Output the data in full and exactly as presented.
================================
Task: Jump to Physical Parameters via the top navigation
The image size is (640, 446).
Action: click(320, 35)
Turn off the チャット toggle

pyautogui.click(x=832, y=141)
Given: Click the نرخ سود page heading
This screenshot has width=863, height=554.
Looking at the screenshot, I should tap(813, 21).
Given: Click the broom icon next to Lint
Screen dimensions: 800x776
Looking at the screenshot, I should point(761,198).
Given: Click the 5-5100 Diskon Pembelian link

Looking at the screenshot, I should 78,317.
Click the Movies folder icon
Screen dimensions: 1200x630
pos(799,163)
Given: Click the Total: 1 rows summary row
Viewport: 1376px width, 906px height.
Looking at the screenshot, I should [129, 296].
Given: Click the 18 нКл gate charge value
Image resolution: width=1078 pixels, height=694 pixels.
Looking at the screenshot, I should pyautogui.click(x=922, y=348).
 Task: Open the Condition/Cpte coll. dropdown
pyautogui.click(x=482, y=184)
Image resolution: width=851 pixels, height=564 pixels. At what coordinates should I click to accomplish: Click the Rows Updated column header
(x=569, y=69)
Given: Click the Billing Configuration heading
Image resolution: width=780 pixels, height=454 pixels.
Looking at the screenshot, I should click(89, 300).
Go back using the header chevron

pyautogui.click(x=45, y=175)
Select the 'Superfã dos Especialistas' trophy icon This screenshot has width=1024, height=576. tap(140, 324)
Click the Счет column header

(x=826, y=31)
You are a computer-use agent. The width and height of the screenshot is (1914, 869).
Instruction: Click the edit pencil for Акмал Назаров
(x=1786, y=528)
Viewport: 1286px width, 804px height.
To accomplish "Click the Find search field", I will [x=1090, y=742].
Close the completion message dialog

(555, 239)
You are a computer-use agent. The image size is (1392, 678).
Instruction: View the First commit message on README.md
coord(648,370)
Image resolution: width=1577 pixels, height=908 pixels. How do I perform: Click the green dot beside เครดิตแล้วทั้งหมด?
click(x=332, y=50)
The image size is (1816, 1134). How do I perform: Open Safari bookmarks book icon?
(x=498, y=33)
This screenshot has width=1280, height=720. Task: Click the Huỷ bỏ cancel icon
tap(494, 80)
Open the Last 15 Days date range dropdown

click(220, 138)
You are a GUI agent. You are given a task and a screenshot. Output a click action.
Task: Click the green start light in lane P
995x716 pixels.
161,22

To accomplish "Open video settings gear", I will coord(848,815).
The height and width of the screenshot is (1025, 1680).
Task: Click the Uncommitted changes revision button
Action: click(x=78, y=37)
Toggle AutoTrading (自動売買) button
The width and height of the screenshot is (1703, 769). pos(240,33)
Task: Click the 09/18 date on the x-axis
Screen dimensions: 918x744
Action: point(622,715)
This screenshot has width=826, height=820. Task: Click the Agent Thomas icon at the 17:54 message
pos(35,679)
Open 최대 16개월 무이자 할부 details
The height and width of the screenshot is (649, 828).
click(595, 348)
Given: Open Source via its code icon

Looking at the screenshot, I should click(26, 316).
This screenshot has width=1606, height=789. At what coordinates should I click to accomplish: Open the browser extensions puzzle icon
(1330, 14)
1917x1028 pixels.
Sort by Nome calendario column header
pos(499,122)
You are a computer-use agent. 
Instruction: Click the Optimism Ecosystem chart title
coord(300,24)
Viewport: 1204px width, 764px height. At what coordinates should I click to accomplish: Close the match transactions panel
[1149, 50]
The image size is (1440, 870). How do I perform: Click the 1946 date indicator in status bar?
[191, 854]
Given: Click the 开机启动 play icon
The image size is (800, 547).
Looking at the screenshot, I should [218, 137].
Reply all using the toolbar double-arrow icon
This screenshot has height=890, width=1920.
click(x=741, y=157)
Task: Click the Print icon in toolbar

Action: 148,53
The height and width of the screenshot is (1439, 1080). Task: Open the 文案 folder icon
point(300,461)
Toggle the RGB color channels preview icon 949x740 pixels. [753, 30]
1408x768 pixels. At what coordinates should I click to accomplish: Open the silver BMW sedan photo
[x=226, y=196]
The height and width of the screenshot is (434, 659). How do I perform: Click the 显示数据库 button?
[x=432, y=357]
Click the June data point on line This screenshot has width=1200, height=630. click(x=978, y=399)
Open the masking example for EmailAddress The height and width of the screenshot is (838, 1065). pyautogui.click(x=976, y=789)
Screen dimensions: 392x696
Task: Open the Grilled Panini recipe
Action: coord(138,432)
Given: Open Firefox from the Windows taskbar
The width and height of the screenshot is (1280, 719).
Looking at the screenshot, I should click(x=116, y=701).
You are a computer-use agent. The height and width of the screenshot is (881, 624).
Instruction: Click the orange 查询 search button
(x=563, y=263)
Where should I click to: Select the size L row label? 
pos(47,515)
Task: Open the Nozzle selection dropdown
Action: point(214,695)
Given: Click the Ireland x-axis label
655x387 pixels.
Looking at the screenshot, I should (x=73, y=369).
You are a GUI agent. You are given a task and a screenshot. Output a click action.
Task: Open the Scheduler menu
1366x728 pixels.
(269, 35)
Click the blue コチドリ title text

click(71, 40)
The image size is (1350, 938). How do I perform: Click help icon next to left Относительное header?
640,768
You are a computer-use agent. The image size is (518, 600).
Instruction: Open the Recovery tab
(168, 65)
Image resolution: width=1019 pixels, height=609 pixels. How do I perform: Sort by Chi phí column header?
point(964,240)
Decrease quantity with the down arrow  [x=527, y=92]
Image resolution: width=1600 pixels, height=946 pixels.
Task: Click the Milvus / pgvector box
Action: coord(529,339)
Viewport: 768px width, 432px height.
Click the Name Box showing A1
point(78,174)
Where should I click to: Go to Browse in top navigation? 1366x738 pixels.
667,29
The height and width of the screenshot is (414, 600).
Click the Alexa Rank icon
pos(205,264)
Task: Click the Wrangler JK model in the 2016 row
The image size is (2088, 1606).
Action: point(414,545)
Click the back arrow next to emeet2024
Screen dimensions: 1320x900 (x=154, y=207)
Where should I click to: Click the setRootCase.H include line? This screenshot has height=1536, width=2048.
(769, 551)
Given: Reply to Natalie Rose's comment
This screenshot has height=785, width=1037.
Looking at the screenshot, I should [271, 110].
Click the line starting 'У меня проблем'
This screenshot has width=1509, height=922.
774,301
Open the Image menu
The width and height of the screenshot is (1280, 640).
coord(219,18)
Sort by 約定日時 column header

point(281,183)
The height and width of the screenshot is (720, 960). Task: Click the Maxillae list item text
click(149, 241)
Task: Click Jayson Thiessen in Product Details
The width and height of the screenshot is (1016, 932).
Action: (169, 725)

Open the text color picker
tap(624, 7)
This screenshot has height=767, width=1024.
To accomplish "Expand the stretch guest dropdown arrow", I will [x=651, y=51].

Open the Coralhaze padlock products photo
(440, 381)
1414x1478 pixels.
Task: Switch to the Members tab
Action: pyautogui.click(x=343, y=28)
================================
* [RESPONSE TO THE TASK]:
Task: Jump to Physical Parameters via the top navigation
The image size is (640, 446).
Action: click(320, 35)
Turn off the チャット toggle

pyautogui.click(x=832, y=141)
Given: Click the نرخ سود page heading
This screenshot has width=863, height=554.
Looking at the screenshot, I should tap(813, 21).
Given: Click the broom icon next to Lint
Screen dimensions: 800x776
Looking at the screenshot, I should point(761,198).
Given: Click the 5-5100 Diskon Pembelian link

Looking at the screenshot, I should 78,317.
Click the Movies folder icon
Screen dimensions: 1200x630
pos(799,163)
Given: Click the Total: 1 rows summary row
Viewport: 1376px width, 906px height.
Looking at the screenshot, I should [129, 296].
Given: Click the 18 нКл gate charge value
Image resolution: width=1078 pixels, height=694 pixels.
Looking at the screenshot, I should pyautogui.click(x=922, y=348).
 Task: Open the Condition/Cpte coll. dropdown
pyautogui.click(x=482, y=184)
Image resolution: width=851 pixels, height=564 pixels. At what coordinates should I click to accomplish: Click the Rows Updated column header
(x=569, y=69)
Given: Click the Billing Configuration heading
Image resolution: width=780 pixels, height=454 pixels.
Looking at the screenshot, I should click(89, 300).
Go back using the header chevron

pyautogui.click(x=45, y=175)
Select the 'Superfã dos Especialistas' trophy icon This screenshot has width=1024, height=576. tap(140, 324)
Click the Счет column header

(x=826, y=31)
You are a computer-use agent. The width and height of the screenshot is (1914, 869).
Instruction: Click the edit pencil for Акмал Назаров
(x=1786, y=528)
Viewport: 1286px width, 804px height.
To accomplish "Click the Find search field", I will [x=1090, y=742].
Close the completion message dialog

(555, 239)
You are a computer-use agent. The image size is (1392, 678).
Instruction: View the First commit message on README.md
coord(648,370)
Image resolution: width=1577 pixels, height=908 pixels. How do I perform: Click the green dot beside เครดิตแล้วทั้งหมด?
click(x=332, y=50)
The image size is (1816, 1134). How do I perform: Open Safari bookmarks book icon?
(x=498, y=33)
This screenshot has width=1280, height=720. Task: Click the Huỷ bỏ cancel icon
tap(494, 80)
Open the Last 15 Days date range dropdown

click(220, 138)
You are a GUI agent. You are given a task and a screenshot. Output a click action.
Task: Click the green start light in lane P
995x716 pixels.
161,22

To accomplish "Open video settings gear", I will coord(848,815).
The height and width of the screenshot is (1025, 1680).
Task: Click the Uncommitted changes revision button
Action: click(x=78, y=37)
Toggle AutoTrading (自動売買) button
The width and height of the screenshot is (1703, 769). pos(240,33)
Task: Click the 09/18 date on the x-axis
Screen dimensions: 918x744
Action: point(622,715)
This screenshot has width=826, height=820. Task: Click the Agent Thomas icon at the 17:54 message
pos(35,679)
Open 최대 16개월 무이자 할부 details
The height and width of the screenshot is (649, 828).
click(595, 348)
Given: Open Source via its code icon

Looking at the screenshot, I should click(26, 316).
This screenshot has width=1606, height=789. At what coordinates should I click to accomplish: Open the browser extensions puzzle icon
(1330, 14)
1917x1028 pixels.
Sort by Nome calendario column header
pos(499,122)
You are a computer-use agent. 
Instruction: Click the Optimism Ecosystem chart title
coord(300,24)
Viewport: 1204px width, 764px height. At what coordinates should I click to accomplish: Close the match transactions panel
[1149, 50]
The image size is (1440, 870). How do I perform: Click the 1946 date indicator in status bar?
[191, 854]
Given: Click the 开机启动 play icon
The image size is (800, 547).
Looking at the screenshot, I should [218, 137].
Reply all using the toolbar double-arrow icon
This screenshot has height=890, width=1920.
click(x=741, y=157)
Task: Click the Print icon in toolbar

Action: 148,53
The height and width of the screenshot is (1439, 1080). Task: Open the 文案 folder icon
point(300,461)
Toggle the RGB color channels preview icon 949x740 pixels. [753, 30]
1408x768 pixels. At what coordinates should I click to accomplish: Open the silver BMW sedan photo
[x=226, y=196]
The height and width of the screenshot is (434, 659). How do I perform: Click the 显示数据库 button?
[x=432, y=357]
Click the June data point on line This screenshot has width=1200, height=630. click(x=978, y=399)
Open the masking example for EmailAddress The height and width of the screenshot is (838, 1065). pyautogui.click(x=976, y=789)
Screen dimensions: 392x696
Task: Open the Grilled Panini recipe
Action: coord(138,432)
Given: Open Firefox from the Windows taskbar
The width and height of the screenshot is (1280, 719).
Looking at the screenshot, I should click(x=116, y=701).
You are a computer-use agent. The height and width of the screenshot is (881, 624).
Instruction: Click the orange 查询 search button
(x=563, y=263)
Where should I click to: Select the size L row label? 
pos(47,515)
Task: Open the Nozzle selection dropdown
Action: point(214,695)
Given: Click the Ireland x-axis label
655x387 pixels.
Looking at the screenshot, I should (x=73, y=369).
You are a GUI agent. You are given a task and a screenshot. Output a click action.
Task: Open the Scheduler menu
1366x728 pixels.
(269, 35)
Click the blue コチドリ title text

click(71, 40)
The image size is (1350, 938). How do I perform: Click help icon next to left Относительное header?
640,768
You are a computer-use agent. The image size is (518, 600).
Instruction: Open the Recovery tab
(168, 65)
Image resolution: width=1019 pixels, height=609 pixels. How do I perform: Sort by Chi phí column header?
point(964,240)
Decrease quantity with the down arrow  [x=527, y=92]
Image resolution: width=1600 pixels, height=946 pixels.
Task: Click the Milvus / pgvector box
Action: coord(529,339)
Viewport: 768px width, 432px height.
Click the Name Box showing A1
point(78,174)
Where should I click to: Go to Browse in top navigation? 1366x738 pixels.
667,29
The height and width of the screenshot is (414, 600).
Click the Alexa Rank icon
pos(205,264)
Task: Click the Wrangler JK model in the 2016 row
The image size is (2088, 1606).
Action: point(414,545)
Click the back arrow next to emeet2024
Screen dimensions: 1320x900 (x=154, y=207)
Where should I click to: Click the setRootCase.H include line? This screenshot has height=1536, width=2048.
(769, 551)
Given: Reply to Natalie Rose's comment
This screenshot has height=785, width=1037.
Looking at the screenshot, I should [271, 110].
Click the line starting 'У меня проблем'
This screenshot has width=1509, height=922.
774,301
Open the Image menu
The width and height of the screenshot is (1280, 640).
coord(219,18)
Sort by 約定日時 column header

point(281,183)
The height and width of the screenshot is (720, 960). Task: Click the Maxillae list item text
click(149, 241)
Task: Click Jayson Thiessen in Product Details
The width and height of the screenshot is (1016, 932).
Action: (169, 725)

Open the text color picker
tap(624, 7)
This screenshot has height=767, width=1024.
To accomplish "Expand the stretch guest dropdown arrow", I will [x=651, y=51].

Open the Coralhaze padlock products photo
(440, 381)
1414x1478 pixels.
Task: Switch to the Members tab
Action: pyautogui.click(x=343, y=28)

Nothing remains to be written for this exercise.